As relations between President Barack Obama and Benjamin Netanyahu hit a new low over the Israeli prime minister's planned speech to Congress and a looming deadline for a nuclear deal with Iran, there are growing signs it could damage the broader U.S.-Israeli alliance.
Already there has been some fraying of the usually strong relationship amid the frosty personal ties between the two leaders and a deepening divide over the Iran talks, which Israel fears will allow its arch foe to develop an atom bomb.
US officials are fuming over what they see as an affront by Netanyahu over Obama's Iran diplomacy ahead of an end-of-March deadline for a framework nuclear agreement.
Israeli officials and hard-line US supporters are just as adamant in defending Netanyahu's right to take center-stage in Washington on Tuesday to sound the alarm over the possible deal.
US and Israeli officials insist that key areas of cooperation from counter-terrorism to intelligence to cyber security have been unaffected and will remain so.

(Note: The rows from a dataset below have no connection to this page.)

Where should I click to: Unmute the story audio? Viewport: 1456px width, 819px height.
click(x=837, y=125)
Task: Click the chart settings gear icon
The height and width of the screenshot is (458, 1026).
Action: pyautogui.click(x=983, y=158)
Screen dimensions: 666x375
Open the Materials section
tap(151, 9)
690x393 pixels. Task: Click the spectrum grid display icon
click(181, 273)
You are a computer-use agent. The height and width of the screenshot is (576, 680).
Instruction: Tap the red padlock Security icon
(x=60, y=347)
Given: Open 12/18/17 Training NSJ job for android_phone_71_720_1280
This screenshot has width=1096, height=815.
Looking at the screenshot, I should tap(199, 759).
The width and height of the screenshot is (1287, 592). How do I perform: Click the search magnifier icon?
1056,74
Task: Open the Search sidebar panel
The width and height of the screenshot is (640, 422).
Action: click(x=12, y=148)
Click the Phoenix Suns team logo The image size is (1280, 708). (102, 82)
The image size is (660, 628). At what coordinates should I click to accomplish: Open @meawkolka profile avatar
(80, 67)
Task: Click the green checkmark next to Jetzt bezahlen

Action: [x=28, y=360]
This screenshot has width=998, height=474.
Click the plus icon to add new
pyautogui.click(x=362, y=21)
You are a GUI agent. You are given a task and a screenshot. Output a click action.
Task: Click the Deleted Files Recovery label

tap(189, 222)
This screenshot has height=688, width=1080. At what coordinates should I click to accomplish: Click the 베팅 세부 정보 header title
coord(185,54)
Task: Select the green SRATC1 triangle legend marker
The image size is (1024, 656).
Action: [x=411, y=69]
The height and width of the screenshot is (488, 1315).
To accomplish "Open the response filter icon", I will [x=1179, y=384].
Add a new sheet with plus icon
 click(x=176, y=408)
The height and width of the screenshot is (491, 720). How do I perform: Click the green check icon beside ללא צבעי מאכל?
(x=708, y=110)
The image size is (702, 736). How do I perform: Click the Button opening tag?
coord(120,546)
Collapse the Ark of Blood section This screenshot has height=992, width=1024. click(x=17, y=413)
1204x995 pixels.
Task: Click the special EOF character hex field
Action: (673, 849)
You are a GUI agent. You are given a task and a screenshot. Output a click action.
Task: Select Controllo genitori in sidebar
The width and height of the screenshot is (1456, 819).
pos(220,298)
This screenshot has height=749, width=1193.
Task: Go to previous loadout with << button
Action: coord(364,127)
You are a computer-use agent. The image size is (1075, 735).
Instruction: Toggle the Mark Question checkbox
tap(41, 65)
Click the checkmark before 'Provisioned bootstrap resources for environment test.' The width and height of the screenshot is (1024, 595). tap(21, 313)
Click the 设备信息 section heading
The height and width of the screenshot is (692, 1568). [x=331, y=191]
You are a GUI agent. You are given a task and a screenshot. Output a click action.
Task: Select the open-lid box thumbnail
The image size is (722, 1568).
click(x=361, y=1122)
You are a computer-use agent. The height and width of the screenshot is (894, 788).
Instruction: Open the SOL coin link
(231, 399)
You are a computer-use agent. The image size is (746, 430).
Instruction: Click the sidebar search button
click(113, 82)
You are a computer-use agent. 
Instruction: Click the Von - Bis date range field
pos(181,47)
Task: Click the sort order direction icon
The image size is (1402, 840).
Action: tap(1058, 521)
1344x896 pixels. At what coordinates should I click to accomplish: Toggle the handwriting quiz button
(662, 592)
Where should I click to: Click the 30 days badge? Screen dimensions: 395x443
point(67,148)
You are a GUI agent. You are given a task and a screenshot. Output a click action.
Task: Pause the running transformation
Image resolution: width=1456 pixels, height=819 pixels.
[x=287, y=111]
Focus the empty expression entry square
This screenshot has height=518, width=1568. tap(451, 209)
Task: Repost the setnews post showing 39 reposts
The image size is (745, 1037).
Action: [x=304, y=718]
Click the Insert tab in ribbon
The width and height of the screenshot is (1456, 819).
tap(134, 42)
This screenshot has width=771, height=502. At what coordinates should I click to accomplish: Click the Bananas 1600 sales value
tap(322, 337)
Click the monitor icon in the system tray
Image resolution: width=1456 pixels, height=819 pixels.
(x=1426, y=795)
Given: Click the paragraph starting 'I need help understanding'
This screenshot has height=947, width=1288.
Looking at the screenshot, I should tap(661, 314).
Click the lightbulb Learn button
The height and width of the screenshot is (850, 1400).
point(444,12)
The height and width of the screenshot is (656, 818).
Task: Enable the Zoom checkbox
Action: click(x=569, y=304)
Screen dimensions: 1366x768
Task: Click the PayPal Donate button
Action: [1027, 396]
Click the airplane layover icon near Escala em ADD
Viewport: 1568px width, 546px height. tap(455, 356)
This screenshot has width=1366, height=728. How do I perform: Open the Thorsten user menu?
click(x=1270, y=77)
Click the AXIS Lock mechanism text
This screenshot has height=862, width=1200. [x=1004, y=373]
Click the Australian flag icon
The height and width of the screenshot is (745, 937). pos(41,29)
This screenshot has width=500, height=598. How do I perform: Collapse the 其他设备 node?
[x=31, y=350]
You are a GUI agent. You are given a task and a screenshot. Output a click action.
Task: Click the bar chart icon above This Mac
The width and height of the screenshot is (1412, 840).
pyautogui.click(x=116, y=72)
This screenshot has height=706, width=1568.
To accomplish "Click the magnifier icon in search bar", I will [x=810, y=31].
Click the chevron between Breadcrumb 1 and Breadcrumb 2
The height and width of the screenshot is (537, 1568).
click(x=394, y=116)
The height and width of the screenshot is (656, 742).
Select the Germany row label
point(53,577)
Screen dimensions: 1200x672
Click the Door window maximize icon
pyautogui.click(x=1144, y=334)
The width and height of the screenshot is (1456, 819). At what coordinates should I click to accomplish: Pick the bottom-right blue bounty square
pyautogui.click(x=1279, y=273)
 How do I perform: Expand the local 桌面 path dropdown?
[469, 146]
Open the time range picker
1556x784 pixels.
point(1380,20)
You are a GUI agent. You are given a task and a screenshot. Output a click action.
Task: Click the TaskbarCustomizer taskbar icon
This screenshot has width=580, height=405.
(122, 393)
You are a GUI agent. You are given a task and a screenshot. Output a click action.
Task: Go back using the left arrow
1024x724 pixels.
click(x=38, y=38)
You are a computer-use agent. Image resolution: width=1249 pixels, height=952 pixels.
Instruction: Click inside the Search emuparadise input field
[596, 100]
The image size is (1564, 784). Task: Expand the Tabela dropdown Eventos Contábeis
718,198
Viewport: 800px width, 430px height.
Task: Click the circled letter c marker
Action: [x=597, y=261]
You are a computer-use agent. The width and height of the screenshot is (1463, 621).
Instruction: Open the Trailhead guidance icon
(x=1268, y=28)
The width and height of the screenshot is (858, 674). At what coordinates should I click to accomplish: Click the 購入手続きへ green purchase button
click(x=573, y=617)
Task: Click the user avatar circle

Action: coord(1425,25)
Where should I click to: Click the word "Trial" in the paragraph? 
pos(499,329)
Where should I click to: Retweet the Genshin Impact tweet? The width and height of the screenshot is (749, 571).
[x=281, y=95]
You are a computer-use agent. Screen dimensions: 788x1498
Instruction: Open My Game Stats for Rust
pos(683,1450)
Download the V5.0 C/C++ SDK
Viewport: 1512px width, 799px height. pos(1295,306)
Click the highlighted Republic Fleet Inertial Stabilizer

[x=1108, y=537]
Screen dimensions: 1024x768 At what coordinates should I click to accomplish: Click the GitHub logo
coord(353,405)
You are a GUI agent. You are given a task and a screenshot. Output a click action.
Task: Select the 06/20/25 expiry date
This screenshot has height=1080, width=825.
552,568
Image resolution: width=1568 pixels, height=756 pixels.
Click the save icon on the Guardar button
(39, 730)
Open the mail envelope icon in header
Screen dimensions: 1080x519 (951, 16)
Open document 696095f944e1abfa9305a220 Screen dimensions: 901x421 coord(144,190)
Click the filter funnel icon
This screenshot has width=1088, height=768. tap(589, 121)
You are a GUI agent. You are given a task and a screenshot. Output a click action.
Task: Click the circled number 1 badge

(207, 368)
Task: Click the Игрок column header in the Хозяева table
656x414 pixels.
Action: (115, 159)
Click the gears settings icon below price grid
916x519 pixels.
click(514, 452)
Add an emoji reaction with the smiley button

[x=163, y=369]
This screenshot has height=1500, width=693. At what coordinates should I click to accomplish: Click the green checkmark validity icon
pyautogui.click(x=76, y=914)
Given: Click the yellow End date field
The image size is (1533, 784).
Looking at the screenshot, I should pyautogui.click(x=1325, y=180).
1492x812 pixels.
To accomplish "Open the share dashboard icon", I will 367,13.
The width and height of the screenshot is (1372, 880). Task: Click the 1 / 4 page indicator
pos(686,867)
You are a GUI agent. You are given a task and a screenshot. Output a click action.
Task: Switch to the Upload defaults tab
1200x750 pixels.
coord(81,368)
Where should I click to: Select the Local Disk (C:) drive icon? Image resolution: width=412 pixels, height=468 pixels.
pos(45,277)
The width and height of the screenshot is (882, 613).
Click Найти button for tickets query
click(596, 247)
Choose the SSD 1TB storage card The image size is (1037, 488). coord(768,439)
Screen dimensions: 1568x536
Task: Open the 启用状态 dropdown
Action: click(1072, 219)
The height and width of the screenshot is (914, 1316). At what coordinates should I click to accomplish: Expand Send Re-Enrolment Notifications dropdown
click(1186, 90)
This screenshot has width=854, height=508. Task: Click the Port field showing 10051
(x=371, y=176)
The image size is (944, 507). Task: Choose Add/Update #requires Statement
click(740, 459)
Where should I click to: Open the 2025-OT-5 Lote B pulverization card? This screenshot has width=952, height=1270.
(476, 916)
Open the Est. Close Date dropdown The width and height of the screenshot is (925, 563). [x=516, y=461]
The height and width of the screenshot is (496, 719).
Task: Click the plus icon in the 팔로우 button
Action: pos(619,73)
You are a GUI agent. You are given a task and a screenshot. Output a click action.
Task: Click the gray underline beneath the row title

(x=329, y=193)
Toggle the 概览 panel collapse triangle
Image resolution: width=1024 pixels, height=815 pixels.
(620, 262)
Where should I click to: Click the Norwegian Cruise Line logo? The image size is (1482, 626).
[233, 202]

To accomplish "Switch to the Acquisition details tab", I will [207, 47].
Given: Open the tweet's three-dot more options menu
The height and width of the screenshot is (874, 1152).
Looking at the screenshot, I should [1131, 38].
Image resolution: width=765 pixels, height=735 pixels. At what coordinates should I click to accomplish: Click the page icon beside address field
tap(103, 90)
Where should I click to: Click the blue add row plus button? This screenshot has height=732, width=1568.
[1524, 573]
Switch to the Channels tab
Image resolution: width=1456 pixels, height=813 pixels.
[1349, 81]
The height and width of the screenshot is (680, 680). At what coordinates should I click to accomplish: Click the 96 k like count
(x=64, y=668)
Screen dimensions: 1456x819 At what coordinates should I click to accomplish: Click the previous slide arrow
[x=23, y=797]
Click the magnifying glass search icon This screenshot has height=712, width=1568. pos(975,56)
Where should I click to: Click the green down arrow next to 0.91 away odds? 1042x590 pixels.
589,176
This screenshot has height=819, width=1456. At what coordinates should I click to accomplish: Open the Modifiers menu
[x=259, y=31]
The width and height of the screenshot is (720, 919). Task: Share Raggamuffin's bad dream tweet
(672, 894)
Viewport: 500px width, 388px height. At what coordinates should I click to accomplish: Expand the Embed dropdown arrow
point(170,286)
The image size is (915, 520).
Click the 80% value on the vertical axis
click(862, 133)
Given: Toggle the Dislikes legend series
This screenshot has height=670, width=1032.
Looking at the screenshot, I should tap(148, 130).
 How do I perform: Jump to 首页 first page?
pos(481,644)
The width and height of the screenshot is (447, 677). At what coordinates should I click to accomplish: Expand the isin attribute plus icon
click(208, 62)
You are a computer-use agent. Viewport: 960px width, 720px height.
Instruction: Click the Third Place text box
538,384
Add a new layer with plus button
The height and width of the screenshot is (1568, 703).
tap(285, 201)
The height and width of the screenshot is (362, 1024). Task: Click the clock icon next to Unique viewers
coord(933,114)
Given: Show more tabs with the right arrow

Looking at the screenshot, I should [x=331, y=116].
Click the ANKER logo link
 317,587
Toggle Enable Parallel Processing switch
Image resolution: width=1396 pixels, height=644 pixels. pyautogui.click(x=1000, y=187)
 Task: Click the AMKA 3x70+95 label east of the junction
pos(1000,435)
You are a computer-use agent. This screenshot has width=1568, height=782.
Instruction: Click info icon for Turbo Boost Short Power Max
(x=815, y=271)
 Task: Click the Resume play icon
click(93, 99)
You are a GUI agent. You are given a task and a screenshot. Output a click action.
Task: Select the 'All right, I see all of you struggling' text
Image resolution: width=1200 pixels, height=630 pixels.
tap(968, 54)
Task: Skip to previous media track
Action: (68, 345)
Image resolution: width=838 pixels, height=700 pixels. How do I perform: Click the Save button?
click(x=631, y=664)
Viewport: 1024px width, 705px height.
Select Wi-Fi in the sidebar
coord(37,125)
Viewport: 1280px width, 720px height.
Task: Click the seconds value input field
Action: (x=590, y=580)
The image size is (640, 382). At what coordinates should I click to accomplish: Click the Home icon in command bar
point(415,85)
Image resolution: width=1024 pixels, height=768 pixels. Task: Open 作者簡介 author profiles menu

But the rift - shaping up as the worst in decades between the allies due to its partisan nature - could have a real impact in some areas, making it harder for Israel to press concerns directly with senior US officials, for example.
As one former U.S. official put it: "Sure, when Netanyahu calls the White House, Obama will answer. But how fast will he be about responding (to a crisis)?"
US officials last month even went as far as accusing the Israeli government of leaking information to the Israeli media to undermine Iran negotiations and took the unusual step of limiting further sharing of sensitive details about the talks.
The rift is considered potentially far-reaching because it marks a dramatic departure from Israel's long tradition of carefully navigating between Republicans and Democrats.
A US official, speaking on condition of anonymity, said the "politicized" nature of Netanyahu's visit threatens "what undergirds the strength of the relationship", though he said there was shared interest in keeping the alliance strong.
People on both sides, including current and former officials, U.S. lawmakers, independent experts and Washington lobbyists, expressed concern about a broader fallout on ties.
At the same time many of them point to the two countries' history of being able to "compartmentalize" diplomatic disputes to preserve cooperation on other shared priorities.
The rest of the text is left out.